■ Information:
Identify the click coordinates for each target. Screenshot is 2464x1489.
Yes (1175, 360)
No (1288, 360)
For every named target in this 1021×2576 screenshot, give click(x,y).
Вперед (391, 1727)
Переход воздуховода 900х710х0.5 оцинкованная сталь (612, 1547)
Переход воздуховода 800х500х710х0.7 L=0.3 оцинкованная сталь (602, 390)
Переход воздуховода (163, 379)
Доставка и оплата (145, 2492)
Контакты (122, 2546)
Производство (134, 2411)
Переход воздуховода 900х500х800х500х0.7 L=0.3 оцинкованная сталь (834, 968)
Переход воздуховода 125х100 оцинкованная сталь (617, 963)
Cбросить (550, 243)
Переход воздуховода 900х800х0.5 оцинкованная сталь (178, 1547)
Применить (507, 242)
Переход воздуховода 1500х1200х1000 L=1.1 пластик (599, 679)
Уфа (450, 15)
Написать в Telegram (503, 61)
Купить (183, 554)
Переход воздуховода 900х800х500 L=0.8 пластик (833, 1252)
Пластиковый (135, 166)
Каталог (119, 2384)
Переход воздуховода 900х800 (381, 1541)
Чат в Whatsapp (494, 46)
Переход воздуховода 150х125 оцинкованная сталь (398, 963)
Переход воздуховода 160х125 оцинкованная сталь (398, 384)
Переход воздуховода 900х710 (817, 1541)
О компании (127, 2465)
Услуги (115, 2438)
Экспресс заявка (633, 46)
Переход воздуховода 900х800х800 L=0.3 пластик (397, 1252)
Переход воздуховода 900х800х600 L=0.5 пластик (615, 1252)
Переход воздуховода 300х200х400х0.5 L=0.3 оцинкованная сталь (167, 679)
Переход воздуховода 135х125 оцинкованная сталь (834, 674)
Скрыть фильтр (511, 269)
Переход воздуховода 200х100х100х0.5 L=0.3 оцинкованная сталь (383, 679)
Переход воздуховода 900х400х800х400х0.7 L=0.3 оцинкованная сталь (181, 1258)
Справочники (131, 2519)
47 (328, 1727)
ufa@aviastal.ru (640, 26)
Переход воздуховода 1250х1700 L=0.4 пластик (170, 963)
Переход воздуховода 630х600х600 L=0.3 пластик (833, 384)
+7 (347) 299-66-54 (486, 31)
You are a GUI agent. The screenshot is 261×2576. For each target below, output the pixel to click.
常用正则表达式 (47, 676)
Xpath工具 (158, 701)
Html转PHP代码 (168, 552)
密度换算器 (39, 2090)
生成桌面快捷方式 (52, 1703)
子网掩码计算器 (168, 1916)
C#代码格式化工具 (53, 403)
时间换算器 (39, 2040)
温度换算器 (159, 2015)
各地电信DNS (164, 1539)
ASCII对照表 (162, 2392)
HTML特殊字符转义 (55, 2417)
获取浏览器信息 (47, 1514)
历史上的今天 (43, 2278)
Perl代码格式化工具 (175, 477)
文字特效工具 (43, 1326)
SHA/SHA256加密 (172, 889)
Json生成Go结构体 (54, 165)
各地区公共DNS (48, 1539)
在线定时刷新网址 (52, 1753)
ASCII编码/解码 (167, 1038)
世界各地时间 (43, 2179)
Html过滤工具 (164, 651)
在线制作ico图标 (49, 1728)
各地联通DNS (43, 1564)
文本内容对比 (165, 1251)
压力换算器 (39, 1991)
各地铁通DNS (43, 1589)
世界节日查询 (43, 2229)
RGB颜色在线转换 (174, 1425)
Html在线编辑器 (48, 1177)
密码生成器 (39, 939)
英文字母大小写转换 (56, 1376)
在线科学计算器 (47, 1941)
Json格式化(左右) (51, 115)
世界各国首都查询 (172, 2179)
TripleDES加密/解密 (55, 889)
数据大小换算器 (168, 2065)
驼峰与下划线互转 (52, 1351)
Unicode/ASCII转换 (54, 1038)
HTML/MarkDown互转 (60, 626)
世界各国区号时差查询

■ Work order:
Everything from the line containing "文本内容对比 (165, 1251)" through the final line of the records is what you should print, exactly and with nothing added.

■ Written answer:
文本内容对比 (165, 1251)
压力换算器 (39, 1991)
各地铁通DNS (43, 1589)
世界节日查询 (43, 2229)
RGB颜色在线转换 (174, 1425)
Html在线编辑器 (48, 1177)
密码生成器 (39, 939)
英文字母大小写转换 (56, 1376)
在线科学计算器 (47, 1941)
Json格式化(左右) (51, 115)
世界各国首都查询 (172, 2179)
TripleDES加密/解密 (55, 889)
数据大小换算器 (168, 2065)
驼峰与下划线互转 (52, 1351)
Unicode/ASCII转换 (54, 1038)
HTML/MarkDown互转 (60, 626)
世界各国区号时差查询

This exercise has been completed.